On Sunday, the acting president’s office said he had ordered the police to keep track of those who threaten and influence parliamentarians in Wednesday’s vote.

The security around the Parliament complex has been tightened and all the entry roads leading to the parliament have been closed off with roadblocks, according to local media.

Besides Wickremesinghe and Premadasa, Marxist Janatha Vimukthi Peramuna (JVP) leader Anura Kumara Dissanayake and Dullas Alahapperuma, a breakaway SLPP candidate, are the other two leaders who have so far announced their candidacy to contest the vote in Parliament.

The ruling SLPP has officially announced its backing for Wickremesinghe, who is currently the frontrunner though his United National Party (UNP) was routed in the 2020 parliamentary election.

In his statement, Wickremesinghe explained that the current political crisis in the country is due to the Executive Presidency, and said that the 19th Amendment would be re-introduced which would address many of the concerns of the public.

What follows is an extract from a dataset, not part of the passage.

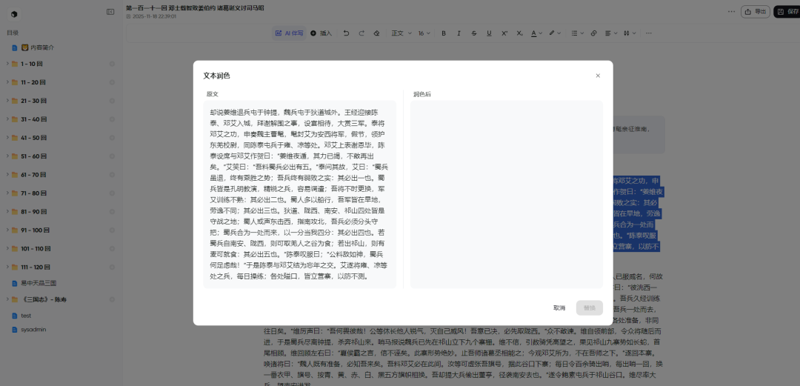Click inside the 原文 text area

[300, 194]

He also warned that there were elements within society who were attempting to disrupt the peace in the country and said these elements would be prohibited from disrupting the country's progress.

Wickremesinghe said that the government would hold talks with peaceful protesters who had legitimate concerns.

The decision to impose the emergency came amid growing protests demanding Wickremesinghe's resignation.

Sri Lanka is facing its worst economic crisis in seven decades, with a severe foreign exchange shortage hampering the import of essentials including food, fuel and medicines.

A state of emergency was declared several times in Sri Lanka since April when protests sparked against the government.

Wickremesinghe last week too announced a state of emergency after Gotabaya Rajapaksa fled the country, but it had not been officially notified.

The economic crisis also sparked a political crisis in the country after a popular uprising against the government.

The island nation off the tip of southeast India needs about USD 5 billion in the next six months to cover basic necessities for its 22 million people, who have been struggling with long queues, worsening shortages and power cuts.